Friday, January 6, 2012

Anger: How it Can Help You

I'm not going to lie, I woke up in a piss poor mood today. I cried for no reason. I felt unloved, unappreciated, and talentless. Today, I hated the world and everything was annoying and meaningless. These downswings are usually when I am most able to channel the hopeless feelings into writing. Lucky you.

But hear me out. When I feel this way, which thankfully is not very often, I make a valiant attempt to try to understand where these feelings are coming from and to turn that negative energy into something productive and good. Instead of wallowing in sorrow and anger by sleeping or not talking to anyone, I feel that it's important to refocus.

For example I asked myself these questions:

Why am I feeling this way?

My speculations:

1. I have worked very hard all week. Barely leaving my desk to eat, exercise, play with my dog, or do housework.

2. I am not entirely sure I trust the person I give my heart to.

3. I feel uncreative because I feel everyone is better than me.

4. My house is dirty and falling apart and people many think poorly of me for that.
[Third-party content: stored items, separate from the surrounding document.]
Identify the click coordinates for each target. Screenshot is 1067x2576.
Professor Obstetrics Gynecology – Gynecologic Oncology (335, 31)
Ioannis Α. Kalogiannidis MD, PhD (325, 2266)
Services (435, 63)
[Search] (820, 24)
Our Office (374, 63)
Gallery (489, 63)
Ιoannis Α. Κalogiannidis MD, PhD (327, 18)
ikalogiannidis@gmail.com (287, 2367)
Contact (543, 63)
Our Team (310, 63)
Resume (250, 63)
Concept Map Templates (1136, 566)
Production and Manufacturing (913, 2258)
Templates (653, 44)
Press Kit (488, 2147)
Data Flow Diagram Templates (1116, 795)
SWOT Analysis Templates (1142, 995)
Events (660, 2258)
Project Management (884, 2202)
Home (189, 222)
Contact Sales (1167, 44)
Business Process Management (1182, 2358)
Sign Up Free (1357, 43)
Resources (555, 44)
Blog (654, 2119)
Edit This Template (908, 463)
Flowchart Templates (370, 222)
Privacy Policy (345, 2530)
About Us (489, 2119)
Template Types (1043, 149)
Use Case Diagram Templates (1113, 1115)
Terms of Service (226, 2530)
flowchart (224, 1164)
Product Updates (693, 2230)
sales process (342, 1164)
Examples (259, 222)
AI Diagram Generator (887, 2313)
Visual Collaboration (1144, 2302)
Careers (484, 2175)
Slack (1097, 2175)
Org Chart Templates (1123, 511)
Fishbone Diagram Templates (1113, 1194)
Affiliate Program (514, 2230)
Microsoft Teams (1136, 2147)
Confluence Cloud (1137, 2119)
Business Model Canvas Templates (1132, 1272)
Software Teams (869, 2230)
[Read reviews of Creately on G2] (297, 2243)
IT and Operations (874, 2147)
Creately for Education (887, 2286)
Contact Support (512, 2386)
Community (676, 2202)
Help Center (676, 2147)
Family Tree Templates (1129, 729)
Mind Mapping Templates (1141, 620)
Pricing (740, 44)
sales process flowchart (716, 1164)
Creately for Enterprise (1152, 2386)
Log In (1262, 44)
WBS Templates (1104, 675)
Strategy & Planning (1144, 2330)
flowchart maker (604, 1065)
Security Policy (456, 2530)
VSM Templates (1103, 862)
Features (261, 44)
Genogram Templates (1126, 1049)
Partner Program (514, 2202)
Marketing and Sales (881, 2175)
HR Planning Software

Ok so there we have some things that may just be the reason. I know some of these things are just mere figments of my skewed imagination but for sake of fixing the problem, let's consider them. I believe that everyone has the power to change their way of thinking. They may not be able to change a situation but they can change the way they view it. So in order to "fix" this problem of needing a major attitude adjustment today, here is what I did.

1. I texted a friend and asked if we could get together later to get out of the house.

2. I talked to my roommate about how I felt and he related. (Visit the link for his humorous explanation.) http://hyperboleandahalf.blogspot.com/2010/05/sneaky-hate-spiral.html

3. I cleaned, cleaned, and cleaned some more.

To focus on #3 lets just say I went on a cleaning frenzy. Go ahead, splash grease all over the kitchen. Explode sauce all over the microwave. I'll just clean it up. Go ahead Jake (the dumbass cat), shit on the basement floor. I'll bleach the hell out of it. Oh look...another lightbulb burnt out! F you...I just bought replacements!

One of the wisest people in my life, the person I owe a lot of my major decisions in life to, just told me in a recent conversation that I need to get more angry and he needs to be more calm. We need to come to a medium ground on our moods and should both be somewhere in between zen and total fucking chaos. Given the state he was in when I spoke to him, I disagreed (though I didn't tell him that.) Why would I want to be more angry? Well I've come to the conclusion that he's right. Yet again. Anger drives us and forces us to get things done. It can stick with you and break you down if you let it or it can be just the kick in the ass you need to move forward with a vengeance.

Are you angry? Use it. Use it and do something good with it.